Scientists at the University of California have discovered that venom from a West Indian tarantula causes pain by exciting the same nerve cells in mice as the hot, spicy ingredient in chilli peppers.
The study demonstrates that some plants and animals have evolved the same molecular strategy to deter predators – triggering pain by activating a specific receptor on sensory nerves.
The researchers said that their study provides new tools to understand how these pain- and heat-sensing neurons work, and to help develop drugs that ease persistent.
Their findings, which are based on studies of mice cells in culture and live mice, is published in the November issue of the journal Nature.
The tarantula venom targets the heat sensor on nerve cells known as the capsaicin receptor, first cloned in 1997 in the Julius laboratory. In the last 10 years, Julius and his colleagues have demonstrated that this and related receptors trigger nerves to fire pain signals when exposed to heat or the fiery properties of peppery food, mustard oil and other compounds.
The researchers said that human pain-sensing neurons also have these receptors on their surface.

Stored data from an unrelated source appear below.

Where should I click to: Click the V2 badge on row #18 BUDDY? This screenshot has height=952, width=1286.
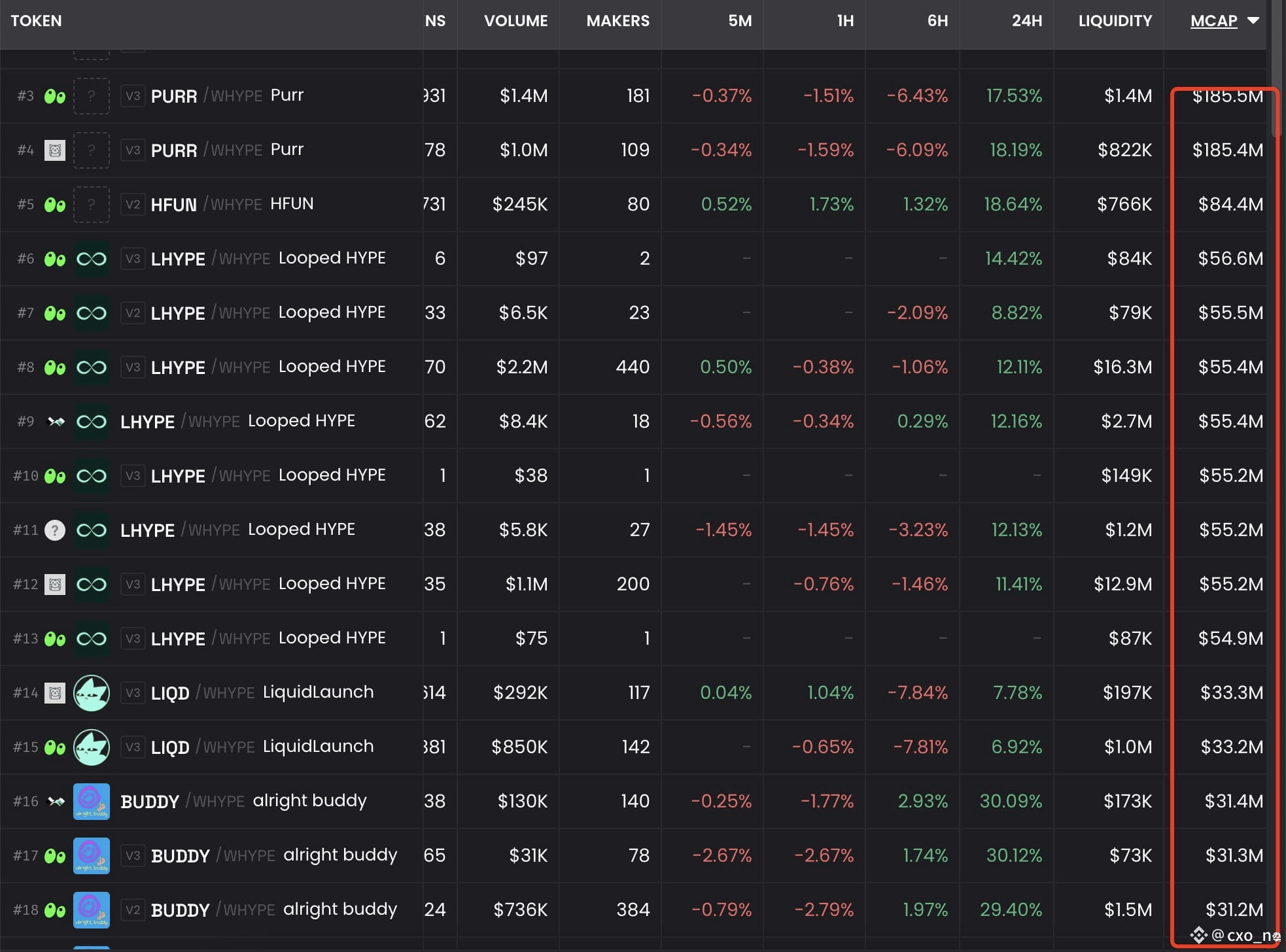(x=133, y=910)
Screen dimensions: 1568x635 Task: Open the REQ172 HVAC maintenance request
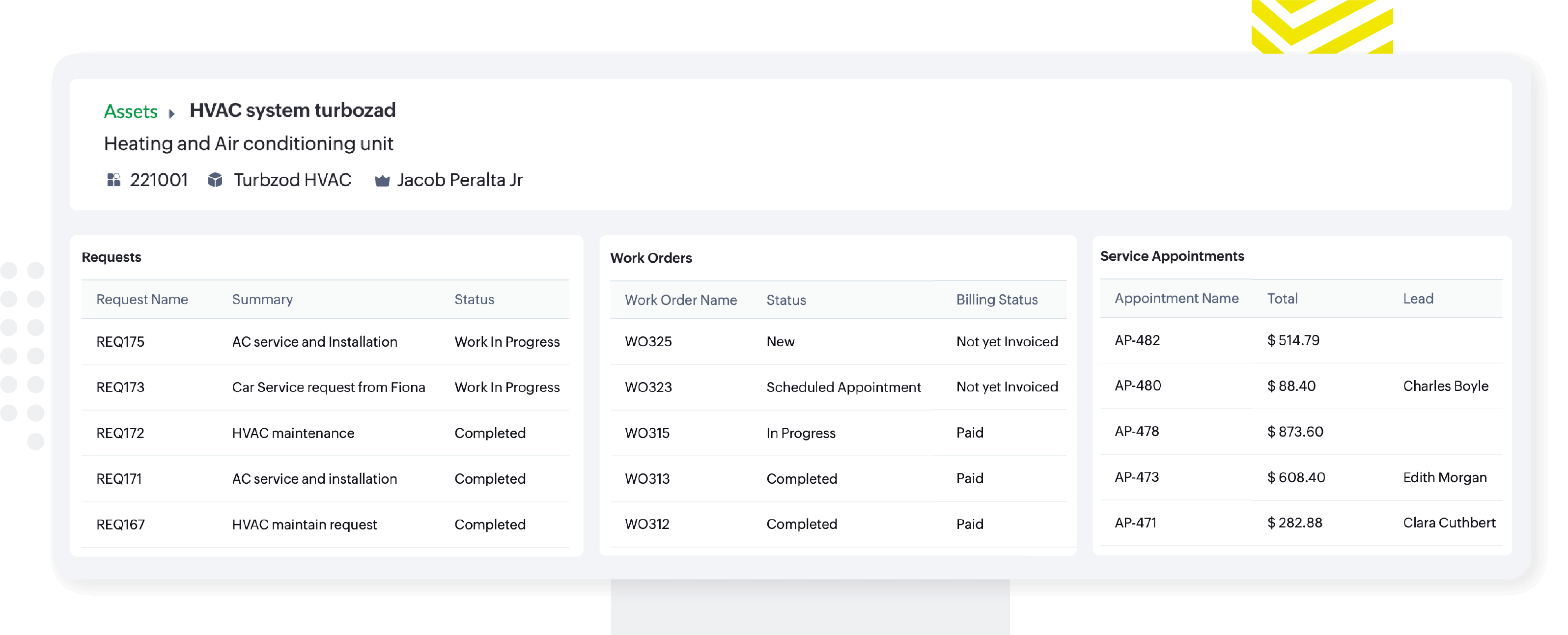(x=120, y=433)
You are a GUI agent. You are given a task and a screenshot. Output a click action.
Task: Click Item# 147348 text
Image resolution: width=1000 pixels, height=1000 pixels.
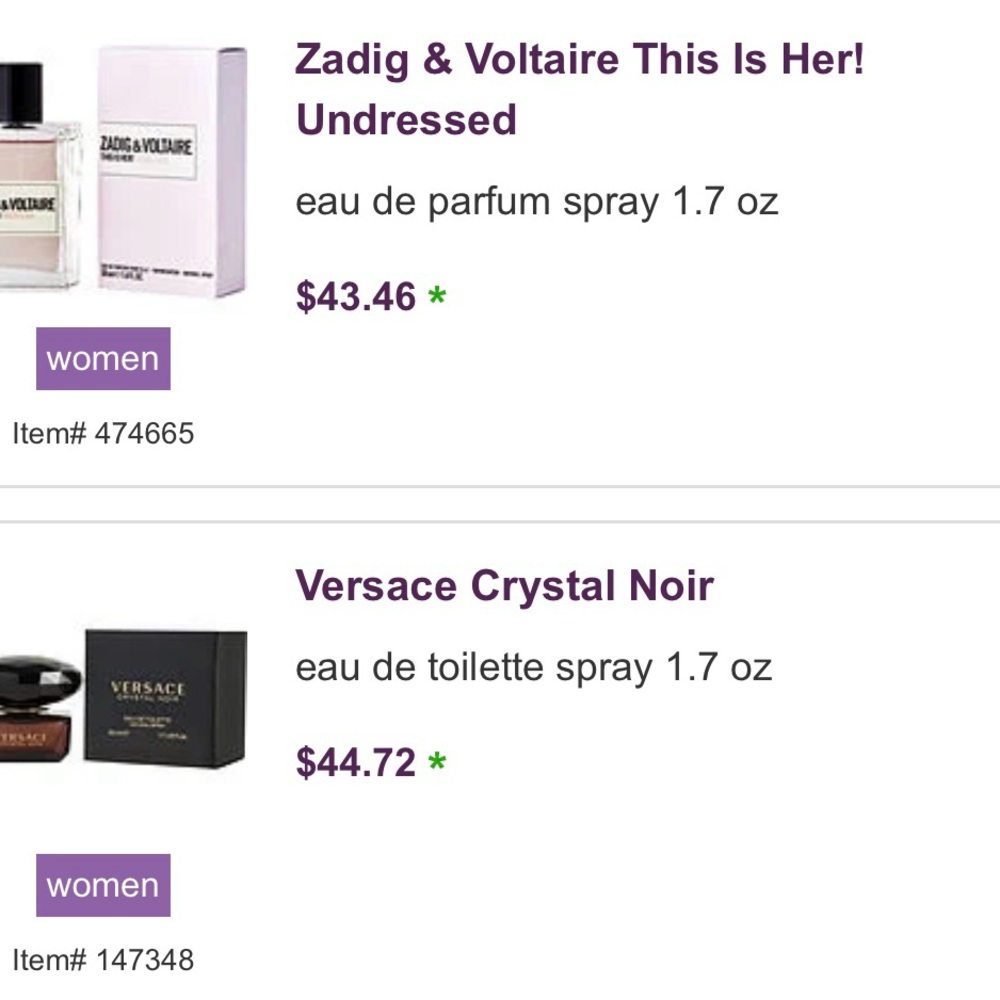102,958
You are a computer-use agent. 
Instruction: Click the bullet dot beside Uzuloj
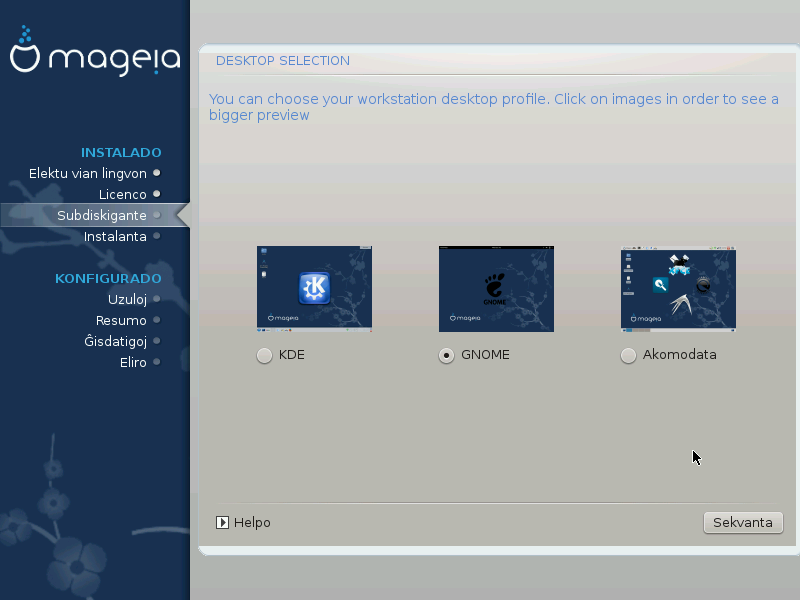pyautogui.click(x=157, y=299)
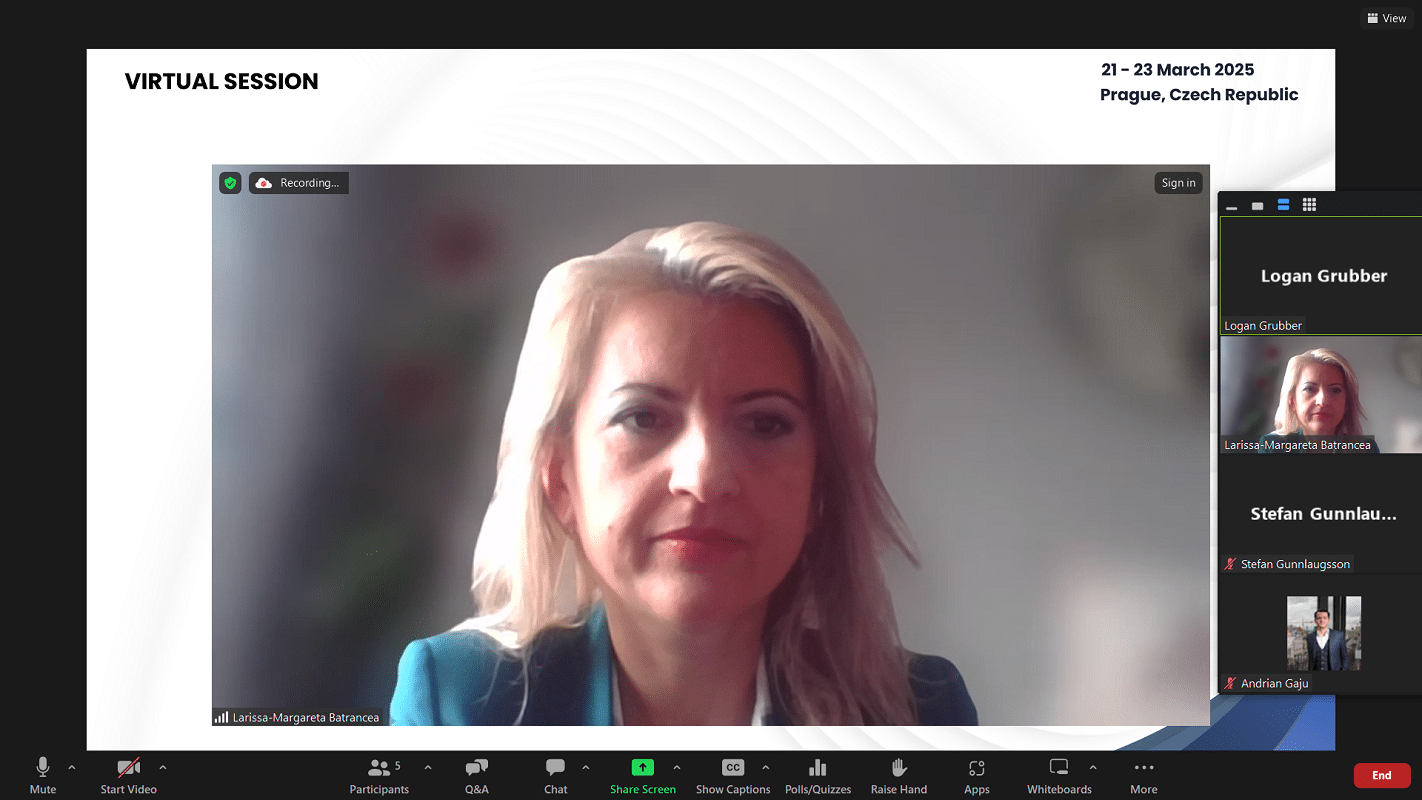Click the green encryption shield icon
The height and width of the screenshot is (800, 1422).
pos(230,183)
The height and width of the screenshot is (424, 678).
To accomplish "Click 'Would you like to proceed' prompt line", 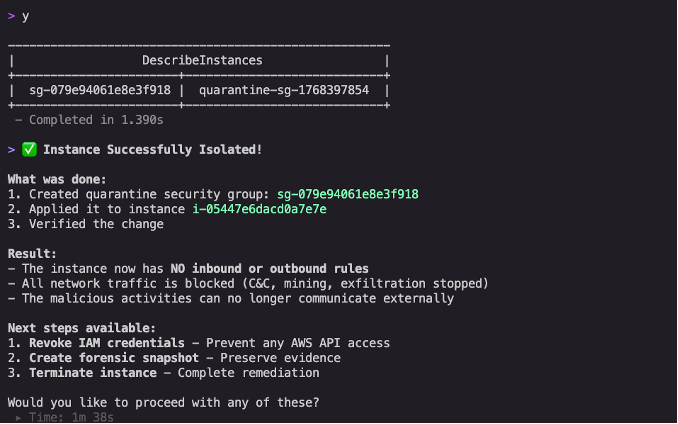I will pos(163,402).
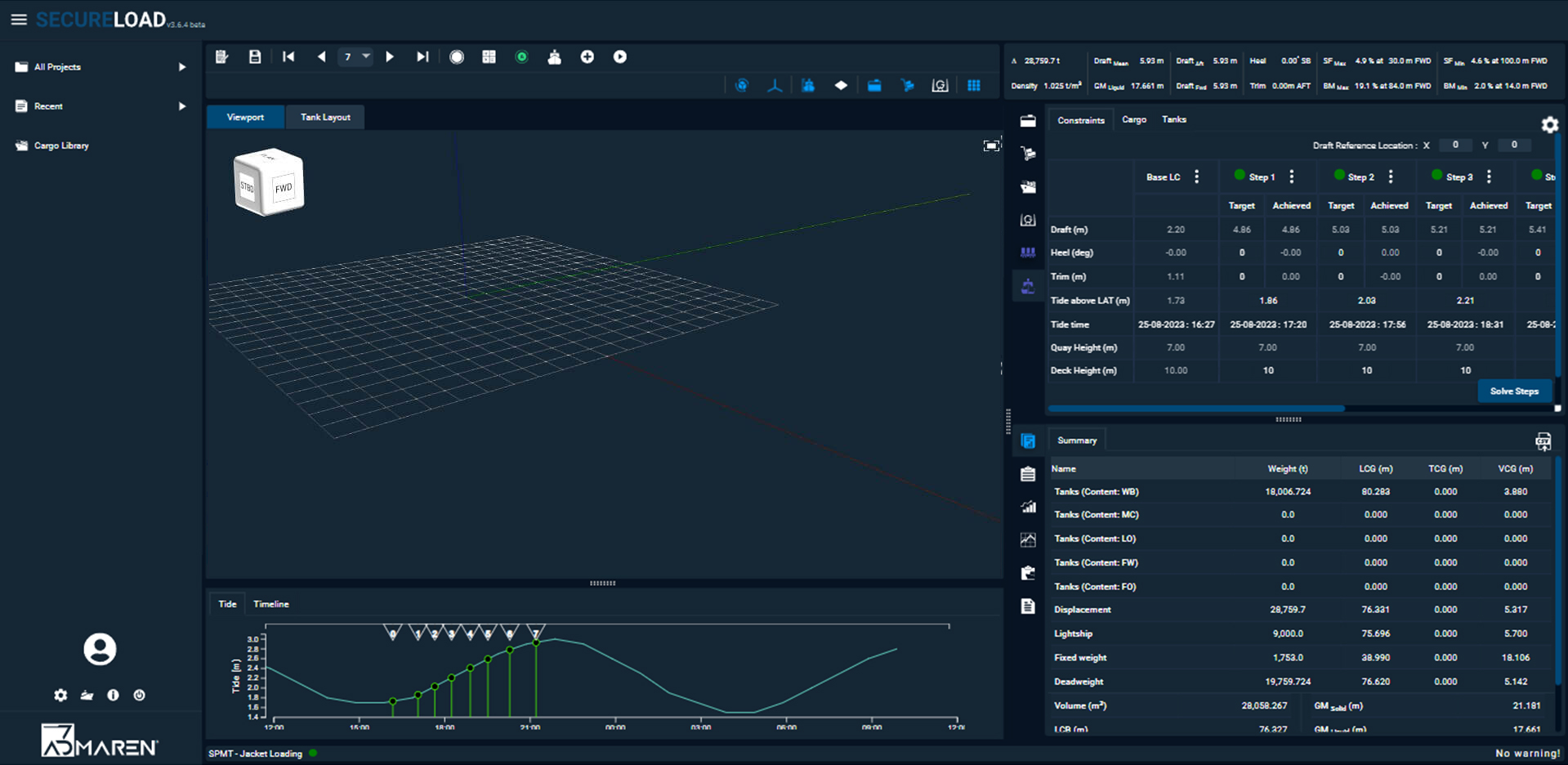Click the plus circle add icon
Viewport: 1568px width, 765px height.
click(x=587, y=57)
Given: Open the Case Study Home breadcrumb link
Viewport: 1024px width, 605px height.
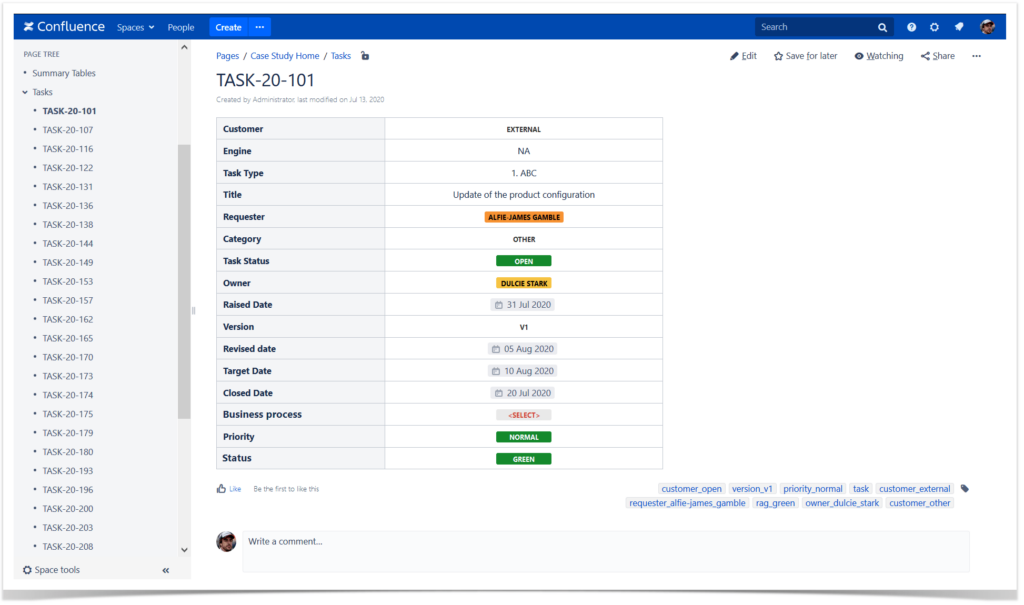Looking at the screenshot, I should pos(287,56).
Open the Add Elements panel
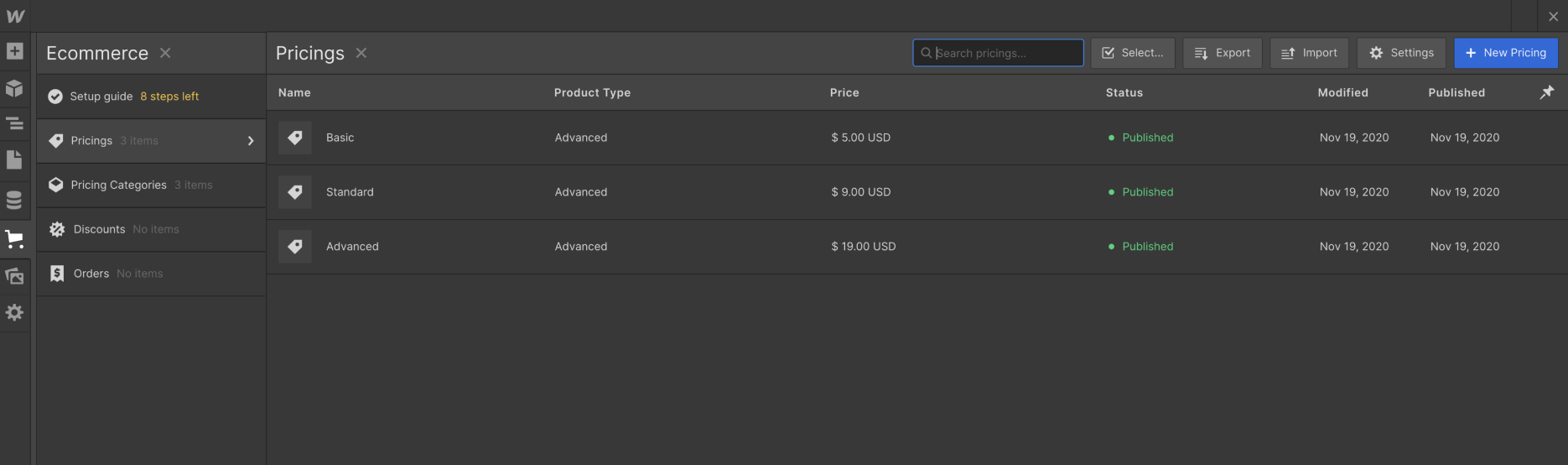The image size is (1568, 465). pos(14,51)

The capsaicin receptor acts as a channel on the nerve surface. When certain compounds bind to it, the receptor channel opens, allowing a stream of charged sodium and calcium molecules to rush into the nerve cell. This generates an electrical signal that travels to the brain to produce pain.
“It is fascinating that plants and animals have evolved the same anti-predatory mechanism to generate noxious sensations,” Julius said.